REQUIRED WORK: Return the lines below exactly as they appear, please, starting with the first and ending with the one that contains "Given: Open Favorites star in left sidebar".

EXTRACTED MATERIAL:
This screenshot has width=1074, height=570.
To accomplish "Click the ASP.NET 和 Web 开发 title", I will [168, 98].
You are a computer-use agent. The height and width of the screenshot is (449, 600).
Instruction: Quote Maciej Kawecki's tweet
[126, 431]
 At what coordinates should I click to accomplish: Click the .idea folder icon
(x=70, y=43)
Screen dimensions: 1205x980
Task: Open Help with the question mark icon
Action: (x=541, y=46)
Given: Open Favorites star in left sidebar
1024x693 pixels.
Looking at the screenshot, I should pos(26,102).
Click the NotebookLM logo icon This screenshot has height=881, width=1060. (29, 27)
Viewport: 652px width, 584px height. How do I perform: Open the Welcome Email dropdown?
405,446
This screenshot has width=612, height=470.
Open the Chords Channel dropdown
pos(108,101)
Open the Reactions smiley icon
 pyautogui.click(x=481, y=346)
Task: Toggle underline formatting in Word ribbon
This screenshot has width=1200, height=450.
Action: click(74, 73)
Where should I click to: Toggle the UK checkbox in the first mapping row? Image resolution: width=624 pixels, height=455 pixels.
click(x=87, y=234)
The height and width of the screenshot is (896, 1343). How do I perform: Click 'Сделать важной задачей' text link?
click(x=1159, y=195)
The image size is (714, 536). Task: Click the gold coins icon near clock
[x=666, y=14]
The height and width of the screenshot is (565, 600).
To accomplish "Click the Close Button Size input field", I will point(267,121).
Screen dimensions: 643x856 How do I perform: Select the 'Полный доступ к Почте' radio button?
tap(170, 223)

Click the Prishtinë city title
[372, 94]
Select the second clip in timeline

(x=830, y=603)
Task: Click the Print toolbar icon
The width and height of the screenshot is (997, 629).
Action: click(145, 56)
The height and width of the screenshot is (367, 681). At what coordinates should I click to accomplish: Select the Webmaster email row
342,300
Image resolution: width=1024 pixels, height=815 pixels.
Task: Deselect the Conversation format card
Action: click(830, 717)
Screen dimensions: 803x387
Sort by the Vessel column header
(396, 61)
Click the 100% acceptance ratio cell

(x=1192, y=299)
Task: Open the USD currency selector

ANSWER FOR THIS EXERCISE:
This screenshot has width=1074, height=570.
To accomplish "Click the ASP.NET 和 Web 开发 title", I will [168, 98].
You are a computer-use agent. The height and width of the screenshot is (449, 600).
Instruction: Quote Maciej Kawecki's tweet
[126, 431]
 At what coordinates should I click to accomplish: Click the .idea folder icon
(x=70, y=43)
Screen dimensions: 1205x980
Task: Open Help with the question mark icon
Action: (x=541, y=46)
Given: Open Favorites star in left sidebar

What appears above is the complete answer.